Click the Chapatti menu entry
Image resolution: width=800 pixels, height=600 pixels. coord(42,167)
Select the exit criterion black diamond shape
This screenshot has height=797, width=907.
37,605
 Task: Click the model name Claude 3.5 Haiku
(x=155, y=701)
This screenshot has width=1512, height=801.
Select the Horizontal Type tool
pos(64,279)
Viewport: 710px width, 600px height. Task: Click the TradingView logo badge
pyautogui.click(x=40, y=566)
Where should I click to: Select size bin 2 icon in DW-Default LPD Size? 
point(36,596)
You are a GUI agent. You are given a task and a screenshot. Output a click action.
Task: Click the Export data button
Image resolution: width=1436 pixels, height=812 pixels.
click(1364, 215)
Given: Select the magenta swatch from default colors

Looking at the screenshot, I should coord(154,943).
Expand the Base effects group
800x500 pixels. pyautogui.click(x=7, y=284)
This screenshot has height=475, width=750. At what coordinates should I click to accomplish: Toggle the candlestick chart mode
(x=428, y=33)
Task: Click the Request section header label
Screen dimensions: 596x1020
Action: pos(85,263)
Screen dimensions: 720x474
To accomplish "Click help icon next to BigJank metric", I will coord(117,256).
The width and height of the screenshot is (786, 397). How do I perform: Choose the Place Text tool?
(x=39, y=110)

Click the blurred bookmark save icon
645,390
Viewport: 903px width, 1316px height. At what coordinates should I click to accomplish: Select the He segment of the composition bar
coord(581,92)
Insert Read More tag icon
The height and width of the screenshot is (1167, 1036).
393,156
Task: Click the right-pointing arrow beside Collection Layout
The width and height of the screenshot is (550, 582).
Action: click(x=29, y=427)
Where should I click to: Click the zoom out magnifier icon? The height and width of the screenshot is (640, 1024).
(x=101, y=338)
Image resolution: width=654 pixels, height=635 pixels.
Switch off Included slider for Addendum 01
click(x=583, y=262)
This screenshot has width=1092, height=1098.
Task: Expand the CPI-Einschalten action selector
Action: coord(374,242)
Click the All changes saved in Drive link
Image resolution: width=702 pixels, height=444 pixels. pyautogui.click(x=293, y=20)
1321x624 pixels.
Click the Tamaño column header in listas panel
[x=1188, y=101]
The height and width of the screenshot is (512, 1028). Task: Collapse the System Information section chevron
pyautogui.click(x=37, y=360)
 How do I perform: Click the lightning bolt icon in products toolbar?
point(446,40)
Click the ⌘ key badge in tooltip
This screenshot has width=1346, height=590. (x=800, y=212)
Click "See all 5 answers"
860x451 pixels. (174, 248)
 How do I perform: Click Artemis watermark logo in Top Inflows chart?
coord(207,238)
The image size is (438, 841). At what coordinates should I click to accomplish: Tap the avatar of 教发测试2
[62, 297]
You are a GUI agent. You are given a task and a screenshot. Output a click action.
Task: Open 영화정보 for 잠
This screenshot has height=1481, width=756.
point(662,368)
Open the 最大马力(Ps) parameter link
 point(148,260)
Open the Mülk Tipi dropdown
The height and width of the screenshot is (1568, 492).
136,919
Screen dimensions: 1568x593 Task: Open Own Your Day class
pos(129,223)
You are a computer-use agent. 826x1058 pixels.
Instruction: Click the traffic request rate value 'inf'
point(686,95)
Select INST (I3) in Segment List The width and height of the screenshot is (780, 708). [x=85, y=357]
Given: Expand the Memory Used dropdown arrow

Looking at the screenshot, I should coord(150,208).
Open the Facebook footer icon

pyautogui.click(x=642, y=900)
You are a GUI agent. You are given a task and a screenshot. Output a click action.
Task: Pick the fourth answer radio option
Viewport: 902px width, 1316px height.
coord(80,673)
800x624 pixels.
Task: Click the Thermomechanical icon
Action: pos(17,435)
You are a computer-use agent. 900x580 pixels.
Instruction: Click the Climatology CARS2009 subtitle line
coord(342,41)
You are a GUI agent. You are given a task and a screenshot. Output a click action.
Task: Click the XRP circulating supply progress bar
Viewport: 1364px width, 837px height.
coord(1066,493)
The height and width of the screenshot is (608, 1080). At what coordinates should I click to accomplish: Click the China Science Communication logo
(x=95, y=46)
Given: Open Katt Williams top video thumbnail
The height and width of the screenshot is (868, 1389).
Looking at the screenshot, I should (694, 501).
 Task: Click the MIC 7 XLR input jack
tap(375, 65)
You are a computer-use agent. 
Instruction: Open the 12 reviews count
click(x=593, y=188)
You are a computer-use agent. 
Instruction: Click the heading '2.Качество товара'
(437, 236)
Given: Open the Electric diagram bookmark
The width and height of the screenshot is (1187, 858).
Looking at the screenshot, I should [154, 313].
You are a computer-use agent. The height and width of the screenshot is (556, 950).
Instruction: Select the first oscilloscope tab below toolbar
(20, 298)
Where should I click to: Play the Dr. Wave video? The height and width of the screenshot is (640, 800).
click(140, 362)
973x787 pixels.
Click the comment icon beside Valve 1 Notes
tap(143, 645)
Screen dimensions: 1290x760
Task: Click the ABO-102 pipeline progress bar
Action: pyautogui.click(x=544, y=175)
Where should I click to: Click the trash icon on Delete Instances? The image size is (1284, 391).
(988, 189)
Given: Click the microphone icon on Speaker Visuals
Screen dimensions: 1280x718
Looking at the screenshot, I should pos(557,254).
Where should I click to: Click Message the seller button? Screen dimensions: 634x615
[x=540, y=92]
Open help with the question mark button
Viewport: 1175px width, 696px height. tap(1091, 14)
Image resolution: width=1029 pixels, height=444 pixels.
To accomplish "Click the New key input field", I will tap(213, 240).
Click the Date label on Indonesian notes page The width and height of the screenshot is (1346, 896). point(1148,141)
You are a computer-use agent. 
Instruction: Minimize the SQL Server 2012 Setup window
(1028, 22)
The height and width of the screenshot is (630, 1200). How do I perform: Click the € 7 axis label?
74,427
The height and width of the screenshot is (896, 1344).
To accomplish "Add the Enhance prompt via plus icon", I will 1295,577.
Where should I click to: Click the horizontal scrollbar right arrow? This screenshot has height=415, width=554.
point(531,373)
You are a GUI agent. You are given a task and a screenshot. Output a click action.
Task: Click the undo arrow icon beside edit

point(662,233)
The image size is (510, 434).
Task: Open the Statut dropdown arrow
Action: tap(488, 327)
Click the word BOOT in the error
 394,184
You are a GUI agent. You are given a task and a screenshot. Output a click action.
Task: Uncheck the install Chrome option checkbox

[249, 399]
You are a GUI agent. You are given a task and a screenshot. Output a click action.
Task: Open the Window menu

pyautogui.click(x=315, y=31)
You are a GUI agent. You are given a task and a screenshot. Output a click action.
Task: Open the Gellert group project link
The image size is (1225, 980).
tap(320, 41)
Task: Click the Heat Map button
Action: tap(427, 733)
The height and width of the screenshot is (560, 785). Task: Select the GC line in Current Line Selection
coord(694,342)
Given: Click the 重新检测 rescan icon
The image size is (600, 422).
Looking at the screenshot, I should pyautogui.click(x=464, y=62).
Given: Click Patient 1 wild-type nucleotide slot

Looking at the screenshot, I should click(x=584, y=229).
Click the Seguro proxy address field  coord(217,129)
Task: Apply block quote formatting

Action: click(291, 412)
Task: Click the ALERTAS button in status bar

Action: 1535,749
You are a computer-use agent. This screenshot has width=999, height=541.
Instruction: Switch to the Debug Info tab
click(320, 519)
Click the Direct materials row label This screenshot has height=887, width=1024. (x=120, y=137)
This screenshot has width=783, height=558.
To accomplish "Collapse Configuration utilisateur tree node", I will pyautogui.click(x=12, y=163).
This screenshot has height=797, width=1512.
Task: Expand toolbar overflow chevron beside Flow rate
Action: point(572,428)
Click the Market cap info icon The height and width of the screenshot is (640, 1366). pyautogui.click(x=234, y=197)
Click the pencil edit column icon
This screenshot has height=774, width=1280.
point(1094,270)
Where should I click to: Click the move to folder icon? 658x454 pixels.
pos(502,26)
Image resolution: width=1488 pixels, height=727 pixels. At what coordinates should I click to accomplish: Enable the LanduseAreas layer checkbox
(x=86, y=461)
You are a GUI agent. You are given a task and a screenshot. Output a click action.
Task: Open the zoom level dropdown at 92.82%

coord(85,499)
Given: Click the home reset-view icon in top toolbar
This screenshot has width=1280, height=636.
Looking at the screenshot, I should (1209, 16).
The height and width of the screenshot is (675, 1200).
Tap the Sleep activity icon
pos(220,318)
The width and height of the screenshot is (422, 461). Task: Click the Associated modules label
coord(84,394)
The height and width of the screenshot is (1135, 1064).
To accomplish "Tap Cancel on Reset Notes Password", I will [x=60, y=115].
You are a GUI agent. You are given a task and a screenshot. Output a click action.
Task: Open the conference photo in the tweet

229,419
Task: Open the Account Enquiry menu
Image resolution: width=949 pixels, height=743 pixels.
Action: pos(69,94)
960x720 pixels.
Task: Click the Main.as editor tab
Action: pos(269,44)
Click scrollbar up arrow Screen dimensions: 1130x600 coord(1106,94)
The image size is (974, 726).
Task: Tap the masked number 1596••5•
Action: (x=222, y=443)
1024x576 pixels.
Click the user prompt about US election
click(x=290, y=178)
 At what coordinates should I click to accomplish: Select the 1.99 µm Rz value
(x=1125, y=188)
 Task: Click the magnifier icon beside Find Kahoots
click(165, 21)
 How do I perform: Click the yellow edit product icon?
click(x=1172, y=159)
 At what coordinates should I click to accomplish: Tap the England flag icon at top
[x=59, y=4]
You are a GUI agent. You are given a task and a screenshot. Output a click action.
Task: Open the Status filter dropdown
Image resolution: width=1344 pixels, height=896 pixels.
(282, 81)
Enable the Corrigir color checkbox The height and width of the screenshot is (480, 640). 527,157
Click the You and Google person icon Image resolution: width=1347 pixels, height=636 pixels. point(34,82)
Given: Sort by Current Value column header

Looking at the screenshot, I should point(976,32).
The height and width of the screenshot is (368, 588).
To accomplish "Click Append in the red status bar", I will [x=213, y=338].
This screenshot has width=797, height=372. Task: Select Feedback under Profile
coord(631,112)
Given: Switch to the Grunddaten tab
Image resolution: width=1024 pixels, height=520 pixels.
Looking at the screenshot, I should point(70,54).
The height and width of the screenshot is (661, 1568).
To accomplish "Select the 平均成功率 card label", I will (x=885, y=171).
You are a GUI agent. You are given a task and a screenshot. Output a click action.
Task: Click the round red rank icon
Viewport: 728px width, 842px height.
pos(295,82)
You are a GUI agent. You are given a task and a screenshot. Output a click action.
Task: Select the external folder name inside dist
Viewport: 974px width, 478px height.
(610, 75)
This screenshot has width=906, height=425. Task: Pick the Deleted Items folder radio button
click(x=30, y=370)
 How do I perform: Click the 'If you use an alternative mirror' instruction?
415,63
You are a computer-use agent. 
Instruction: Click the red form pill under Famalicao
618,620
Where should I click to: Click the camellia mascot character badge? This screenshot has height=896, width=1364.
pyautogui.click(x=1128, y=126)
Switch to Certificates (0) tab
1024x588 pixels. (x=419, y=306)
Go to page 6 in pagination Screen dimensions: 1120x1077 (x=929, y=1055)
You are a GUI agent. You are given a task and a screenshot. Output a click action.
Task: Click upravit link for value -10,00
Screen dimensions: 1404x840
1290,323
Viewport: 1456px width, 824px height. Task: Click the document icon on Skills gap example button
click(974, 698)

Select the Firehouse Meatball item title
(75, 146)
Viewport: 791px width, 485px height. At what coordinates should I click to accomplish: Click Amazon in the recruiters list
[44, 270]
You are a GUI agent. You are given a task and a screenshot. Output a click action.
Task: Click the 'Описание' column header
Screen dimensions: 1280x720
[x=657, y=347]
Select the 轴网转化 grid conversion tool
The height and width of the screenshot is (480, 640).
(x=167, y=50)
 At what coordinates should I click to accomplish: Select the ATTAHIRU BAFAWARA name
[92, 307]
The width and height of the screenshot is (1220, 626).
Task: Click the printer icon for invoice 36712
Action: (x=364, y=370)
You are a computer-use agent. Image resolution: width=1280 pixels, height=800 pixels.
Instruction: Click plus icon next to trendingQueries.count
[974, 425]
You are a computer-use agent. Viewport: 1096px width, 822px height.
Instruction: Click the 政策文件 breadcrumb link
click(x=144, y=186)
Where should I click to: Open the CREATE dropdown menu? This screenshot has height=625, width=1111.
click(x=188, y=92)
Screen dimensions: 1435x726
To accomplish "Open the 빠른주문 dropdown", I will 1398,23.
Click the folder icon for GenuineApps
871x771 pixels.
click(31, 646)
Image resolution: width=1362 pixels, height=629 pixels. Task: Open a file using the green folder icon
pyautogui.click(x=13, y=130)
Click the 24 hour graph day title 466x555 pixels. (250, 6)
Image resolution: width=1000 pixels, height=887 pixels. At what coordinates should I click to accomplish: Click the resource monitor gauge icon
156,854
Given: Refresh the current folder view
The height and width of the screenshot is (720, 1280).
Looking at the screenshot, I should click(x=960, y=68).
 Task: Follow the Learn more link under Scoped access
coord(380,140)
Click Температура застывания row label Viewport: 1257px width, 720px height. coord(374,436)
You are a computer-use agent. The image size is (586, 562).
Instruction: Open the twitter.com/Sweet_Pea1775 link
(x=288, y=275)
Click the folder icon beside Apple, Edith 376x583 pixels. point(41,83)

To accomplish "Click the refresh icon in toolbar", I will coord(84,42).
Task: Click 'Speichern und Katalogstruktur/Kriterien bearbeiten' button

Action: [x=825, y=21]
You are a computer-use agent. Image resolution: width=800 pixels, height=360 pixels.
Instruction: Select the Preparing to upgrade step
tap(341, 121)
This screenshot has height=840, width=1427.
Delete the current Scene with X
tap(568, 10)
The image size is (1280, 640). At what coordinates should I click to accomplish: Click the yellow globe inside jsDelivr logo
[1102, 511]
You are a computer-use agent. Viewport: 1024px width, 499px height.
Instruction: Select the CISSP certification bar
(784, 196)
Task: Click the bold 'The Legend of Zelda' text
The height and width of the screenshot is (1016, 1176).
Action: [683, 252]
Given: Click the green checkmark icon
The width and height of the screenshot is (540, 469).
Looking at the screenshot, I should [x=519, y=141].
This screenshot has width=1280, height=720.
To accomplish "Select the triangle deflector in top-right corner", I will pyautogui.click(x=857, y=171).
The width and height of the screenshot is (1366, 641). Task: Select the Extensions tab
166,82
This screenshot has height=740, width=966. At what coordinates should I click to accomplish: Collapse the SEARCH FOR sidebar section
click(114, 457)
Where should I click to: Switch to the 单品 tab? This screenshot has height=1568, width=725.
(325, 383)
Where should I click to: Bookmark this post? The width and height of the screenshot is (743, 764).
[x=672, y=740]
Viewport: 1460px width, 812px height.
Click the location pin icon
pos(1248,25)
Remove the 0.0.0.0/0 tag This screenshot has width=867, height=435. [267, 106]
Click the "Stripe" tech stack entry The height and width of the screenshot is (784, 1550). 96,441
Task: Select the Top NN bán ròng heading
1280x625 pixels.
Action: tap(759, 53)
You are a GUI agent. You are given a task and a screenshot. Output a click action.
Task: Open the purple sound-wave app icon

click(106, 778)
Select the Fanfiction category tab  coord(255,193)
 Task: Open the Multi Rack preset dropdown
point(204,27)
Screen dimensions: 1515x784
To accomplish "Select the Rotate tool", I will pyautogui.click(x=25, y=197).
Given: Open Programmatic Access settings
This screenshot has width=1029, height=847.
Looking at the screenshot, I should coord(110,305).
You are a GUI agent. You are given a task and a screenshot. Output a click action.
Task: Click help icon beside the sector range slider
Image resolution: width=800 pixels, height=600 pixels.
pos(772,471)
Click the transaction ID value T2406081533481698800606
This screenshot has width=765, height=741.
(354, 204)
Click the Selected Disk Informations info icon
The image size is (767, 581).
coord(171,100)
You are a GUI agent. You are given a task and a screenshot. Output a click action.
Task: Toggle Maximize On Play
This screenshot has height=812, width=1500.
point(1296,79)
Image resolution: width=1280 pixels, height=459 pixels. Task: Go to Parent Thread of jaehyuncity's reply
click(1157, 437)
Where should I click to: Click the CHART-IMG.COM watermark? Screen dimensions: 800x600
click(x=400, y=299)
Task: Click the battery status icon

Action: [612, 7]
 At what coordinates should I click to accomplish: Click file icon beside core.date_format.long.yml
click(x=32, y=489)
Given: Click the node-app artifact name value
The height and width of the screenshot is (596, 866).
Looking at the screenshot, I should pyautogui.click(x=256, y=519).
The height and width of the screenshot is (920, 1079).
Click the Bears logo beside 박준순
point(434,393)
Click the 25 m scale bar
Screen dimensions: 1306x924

▶ Task requirements
What is the number of lines above that hold the string "page"? Answer with that number alone.

▶ Task response
2